Assisti ao surgimento de coletivos voltados ao suporte múlti e interdisciplinar em questões relacionadas a direito, tecnologia e racismo (o Aqualtune Lab, por exemplo, que promove cursos de formação antirracista em direito e tecnologia). Ouvi jovens obstetrizes negras apontar a discordância de procedimentos adotados para gestantes negras e brancas durante o pré-natal e o trabalho de parto.
As discussões sobre referenciais bibliográficos majoritariamente eurocêntricos obrigaram professores a encarar seu próprio viés teórico. Os mais abertos se beneficiaram da inclusão em sua bibliografia de autores africanos, latino-americanos e de povos tradicionais, ampliando o alcance e a qualidade das discussões.
O argumento central anticotas que alardeava a queda da qualidade da academia com a entrada desses estudantes deve ser revisto. São as universidades que estão qualificando suas práticas e ampliando seu conhecimento para dar conta do aumento de qualidade trazido pela diversidade social e racial, algo que já está presente nas melhores universidades do mundo.

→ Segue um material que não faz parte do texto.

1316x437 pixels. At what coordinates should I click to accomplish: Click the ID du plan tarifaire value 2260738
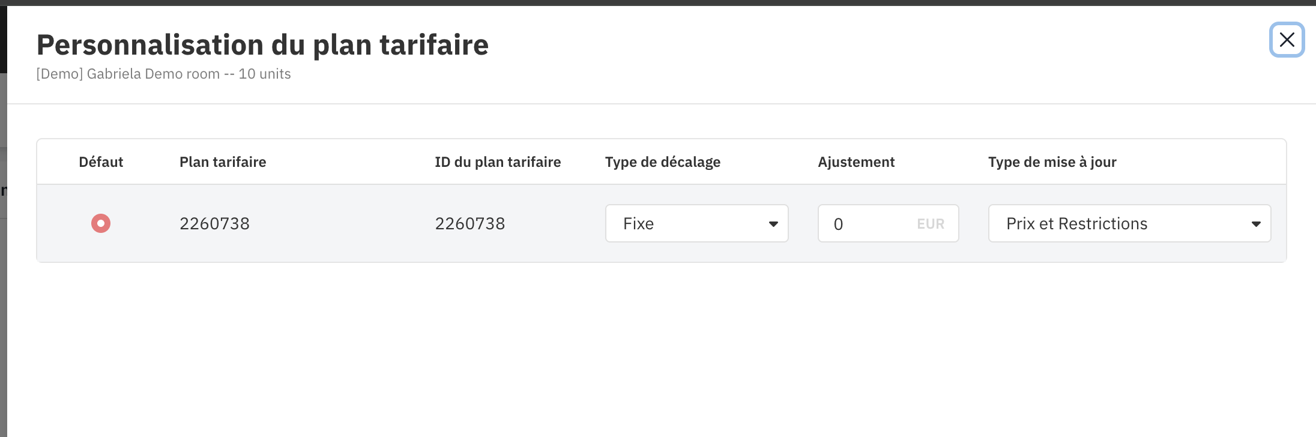[x=469, y=224]
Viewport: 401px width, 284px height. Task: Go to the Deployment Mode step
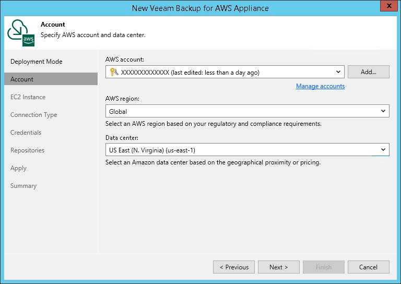[x=36, y=62]
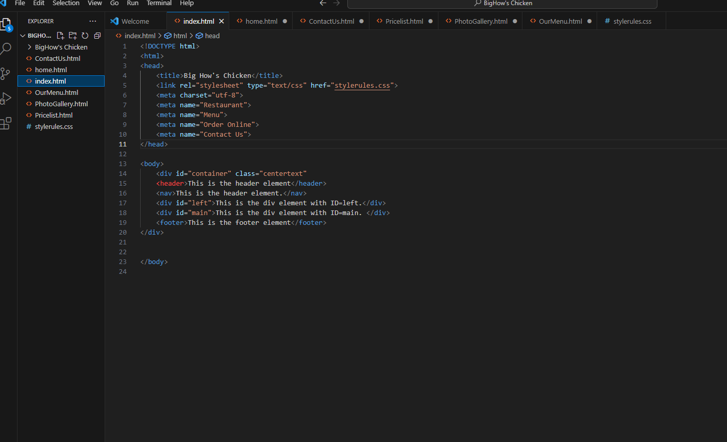This screenshot has height=442, width=727.
Task: Open the Search view in the activity bar
Action: (7, 48)
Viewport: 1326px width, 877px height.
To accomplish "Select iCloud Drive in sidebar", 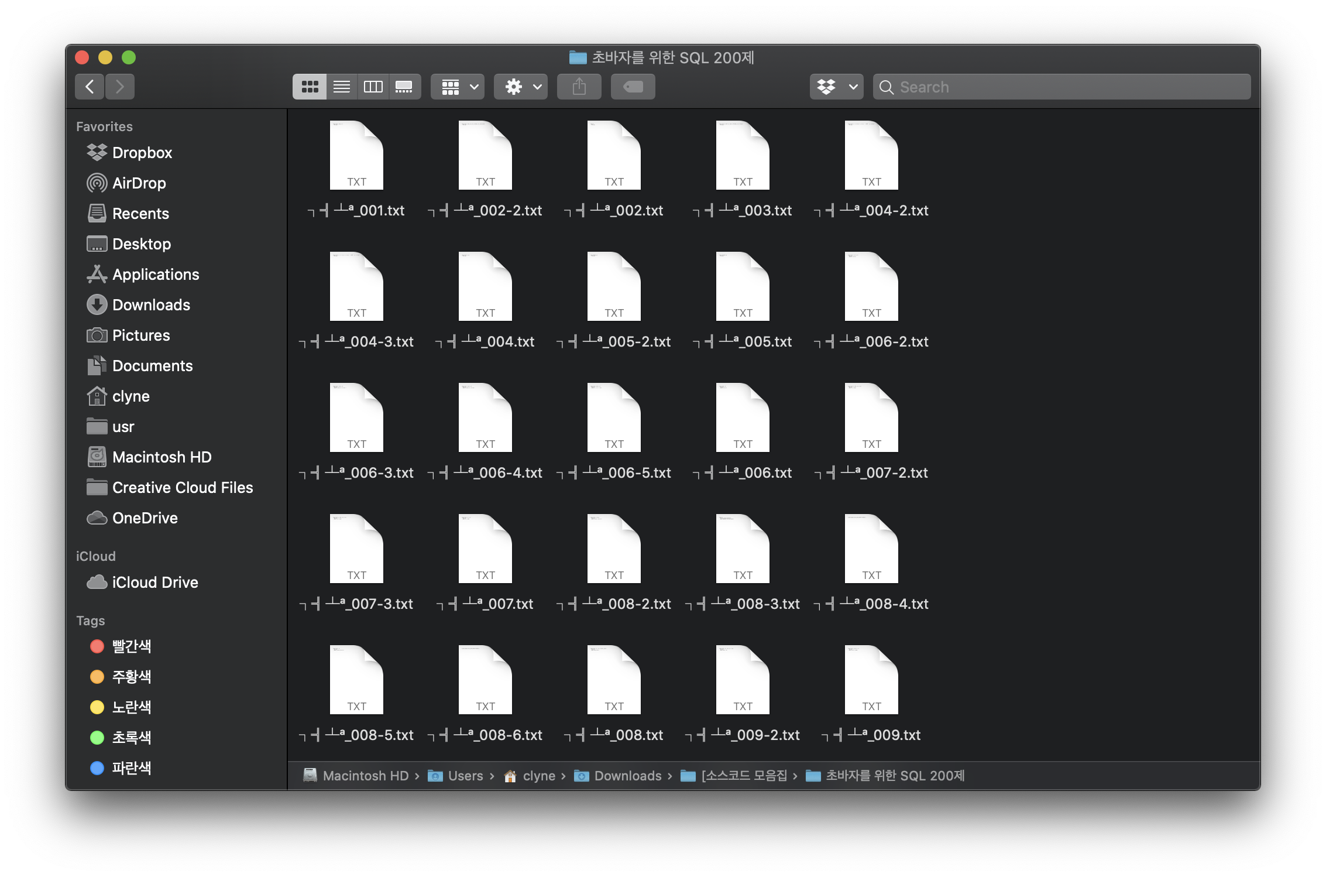I will pos(154,583).
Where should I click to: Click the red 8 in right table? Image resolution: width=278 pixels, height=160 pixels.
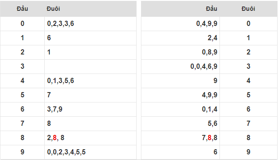tap(209, 138)
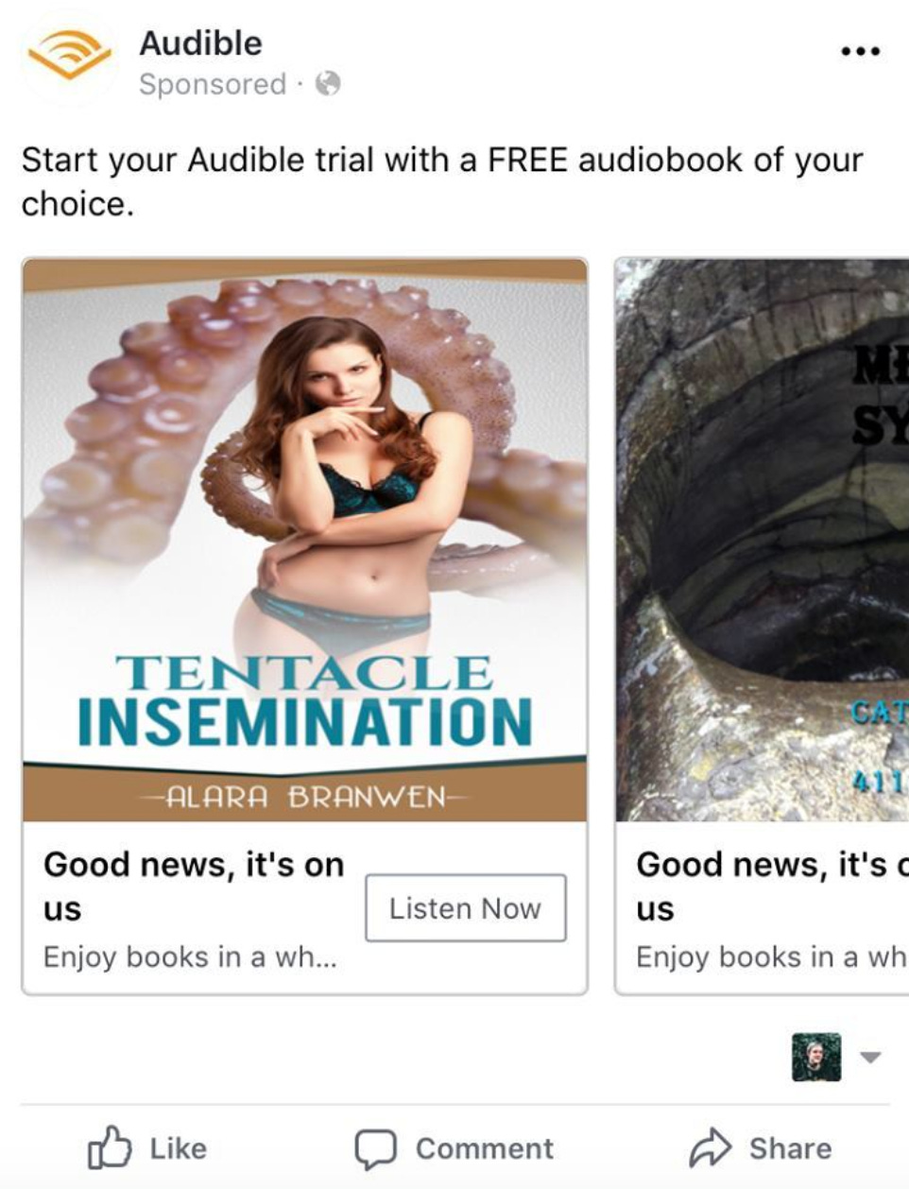Open the Audible page name link

[200, 43]
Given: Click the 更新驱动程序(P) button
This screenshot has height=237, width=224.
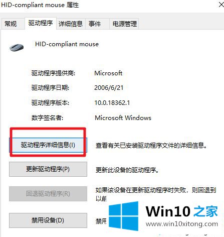Looking at the screenshot, I should (48, 169).
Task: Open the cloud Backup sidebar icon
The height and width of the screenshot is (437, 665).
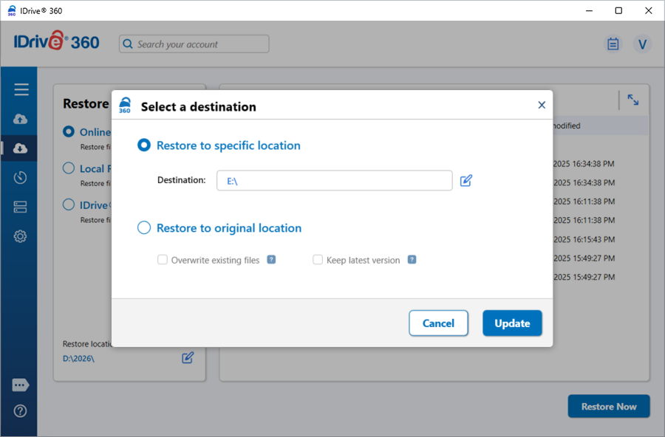Action: (x=21, y=119)
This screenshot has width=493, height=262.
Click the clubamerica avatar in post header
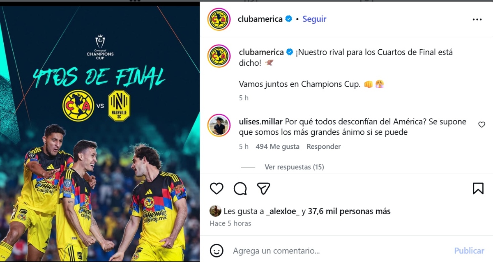[219, 19]
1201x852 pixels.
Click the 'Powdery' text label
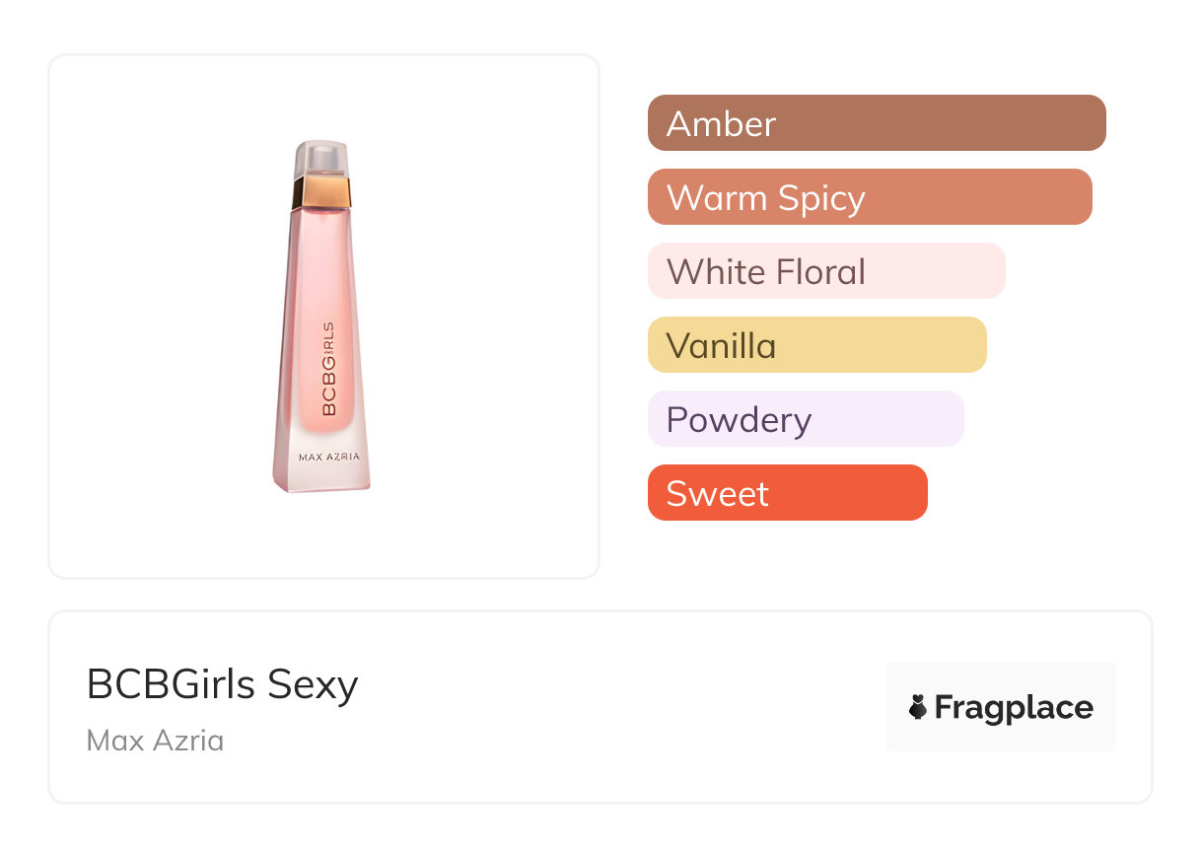[739, 419]
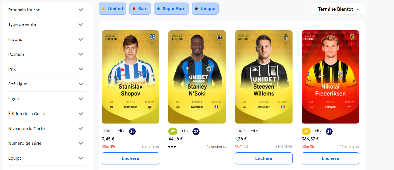Open the Stanley N'Soki card thumbnail

197,77
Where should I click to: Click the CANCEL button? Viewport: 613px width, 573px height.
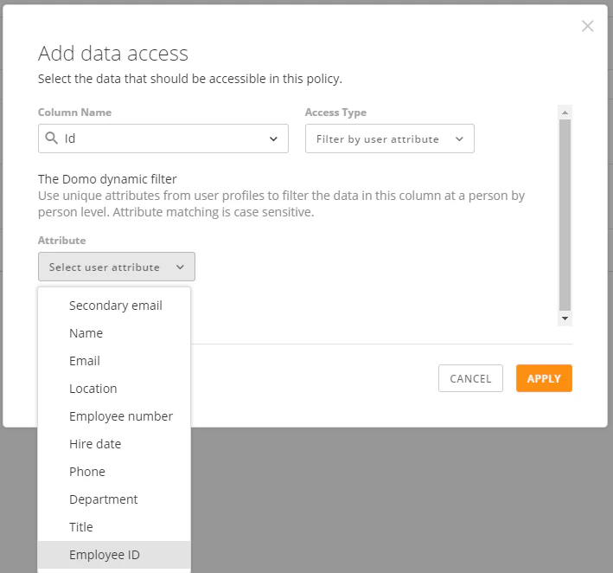tap(470, 378)
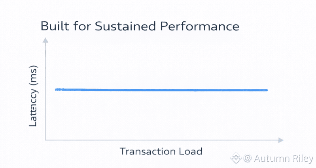Click the "@" symbol before Autumn Riley
The image size is (316, 168).
pyautogui.click(x=248, y=159)
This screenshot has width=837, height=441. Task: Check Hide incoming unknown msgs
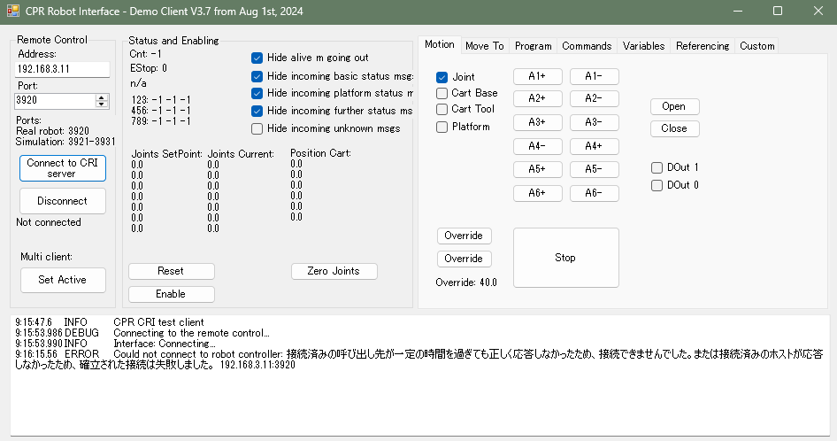pyautogui.click(x=257, y=128)
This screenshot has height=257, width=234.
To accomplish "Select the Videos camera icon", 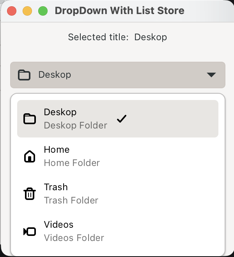I will pyautogui.click(x=30, y=231).
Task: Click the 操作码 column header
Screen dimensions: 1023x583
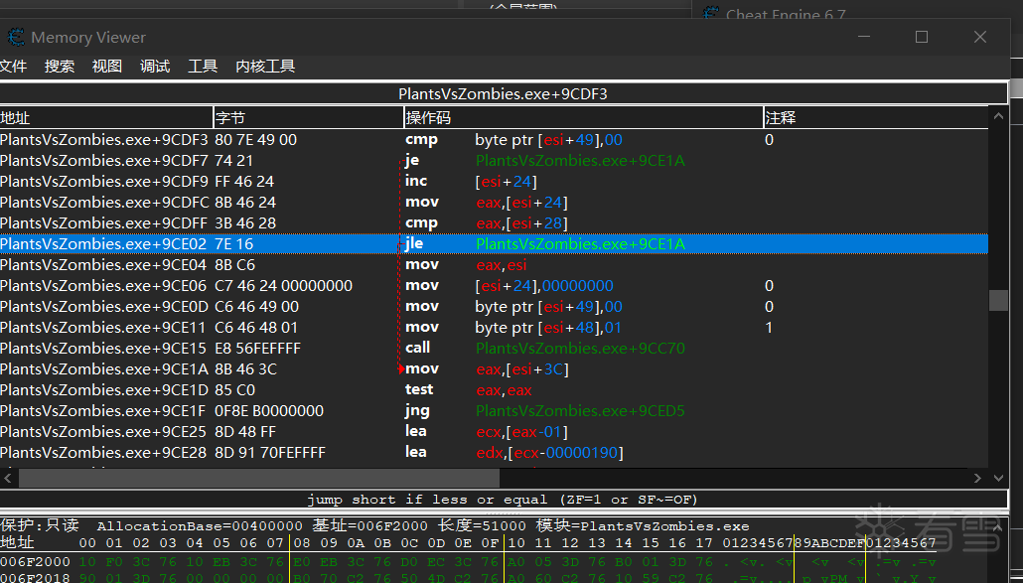Action: (x=583, y=118)
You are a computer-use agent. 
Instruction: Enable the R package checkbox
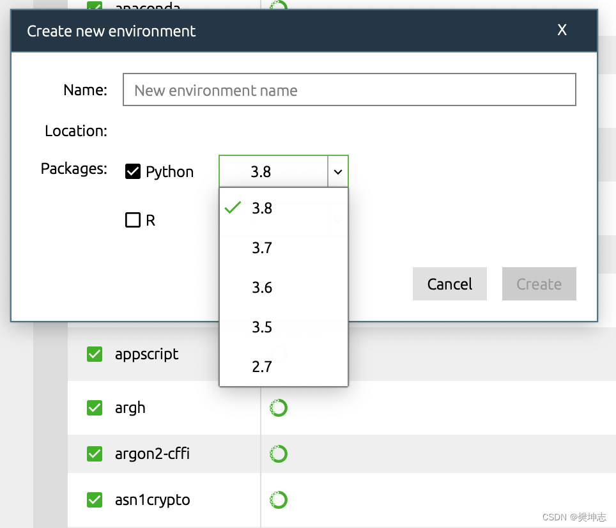point(133,221)
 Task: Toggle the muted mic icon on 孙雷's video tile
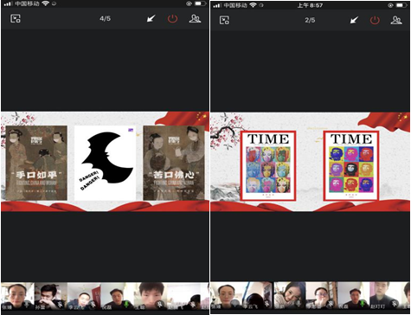[61, 304]
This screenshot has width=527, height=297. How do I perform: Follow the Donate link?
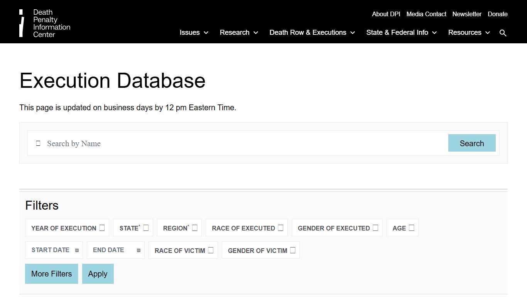497,14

Prova desse incentivo à reestruturação do ensino superior é a recente criação da pró-reitoria de Inclusão e Pertencimento da Universidade de São Paulo. A exemplo de outras instituições, a Prip tem como uma de suas missões a promoção de um ambiente sadio e acolhedor a toda a população uspiana, com interesse especial nas populações ainda sub-representadas na pós-graduação e, sobretudo, na docência universitária.